Na ausência da evidência dessa natureza, podem ser avaliadas as propriedades diagnósticas de um teste (ex: sensibilidade e especificidade). Assim, não temos mais a avaliação de uma intervenção (realizar um teste), como descrito acima, mas sim uma questão avaliando a acurácia diagnóstica do exame. Nesse caso estudos de coorte e estudos transversais proporcionam evidência adequada; estudos de caso-controle não são adequados devido ao potencial viés de espectro.
4 – Questões de etiologia
Apesar de, em essência, um fator etiológico poder consistir de uma intervenção, na literatura essas questões são geralmente respondidas na com estudos observacionais. Assim, revisões envolvendo estudos de coorte e de caso-controle são indicadas. A revisão pode envolver apenas estudos de coorte caso seja um desfecho frequente; para desfechos raros, estudos de caso controle geralmente proporcionam informação de grande valia.
5 – Questões de prognóstico
Revisões sistemáticas de estudos observacionais são as mais adequadas. Apesar de dados parciais de um estudo clínico poderem ser utilizados, geralmente não representa a população do mundo real. Usualmente estudos de coorte são os mais adequados para responder a essas questões.
6 – Questões envolvendo frequência (prevalência e incidência)

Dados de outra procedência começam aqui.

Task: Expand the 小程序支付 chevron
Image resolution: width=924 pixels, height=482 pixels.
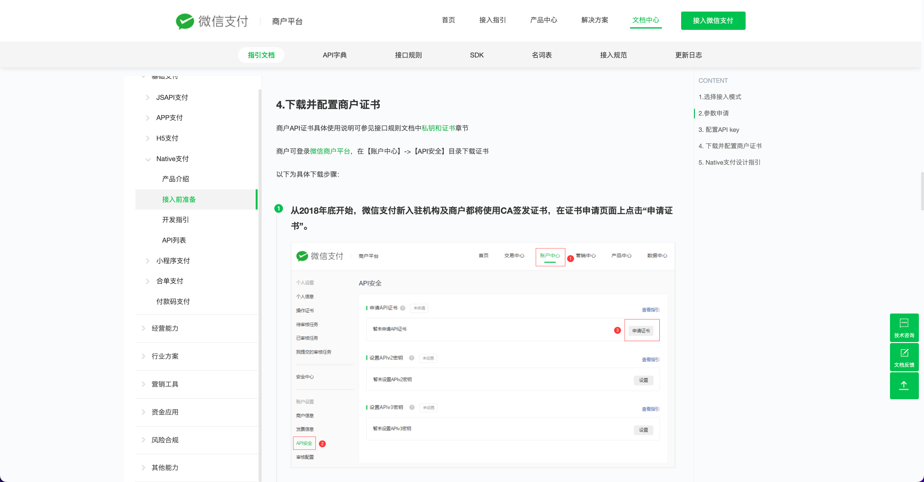Action: point(147,261)
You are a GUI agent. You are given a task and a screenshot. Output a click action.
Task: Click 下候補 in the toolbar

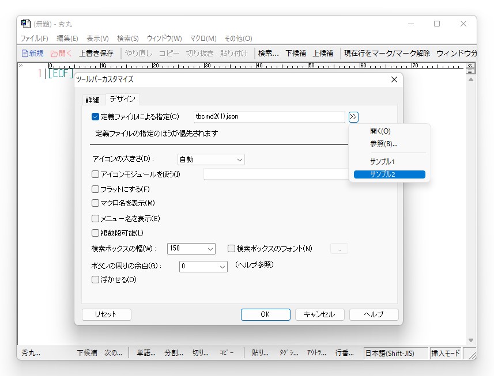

Estudos de prevalência devem ser respondidos com estudos observacionais: estudos de prevalência, estudos transversais ou com a linha de base de estudos de coorte (lembramos que todo estudo de coorte inicia com uma avaliação transversal em sua linha de base). Para incidência estudos de coorte são os mais indicados; braços de um ensaio clínico podem ser utilizadas (por exemplo, taxa de eventos do grupo controle), mas há o potencial viés de seleção devido a população do ECR poder não representar a evidência do mundo real.
A tabela abaixo resume a abordagem das questões de pesquisa apresentadas
Leitura complementar
Para leitura complementar sugerimos o artigo Nonrandomized studies as a source of complementary, sequential or replacement evidence for randomized controlled trials in systematic reviews on the effects of interventions, publicado por Schunemann et al em 2013. Esse artigo faz uma boa análise sobre a utilização de estudos observacionais de forma complementar, sequencial ou substutiva a ensaios clínicos, utilizando os conceitos de qualidade da evidência preconizados pelo GRADE working group.
O artigo Observational evidence and strength of evidence domains: case examples, publicado por O’Niel et al em 2014, aprofunda um pouco mais as discussões, apresentado exemplos adicionais do uso de estudos observacionais.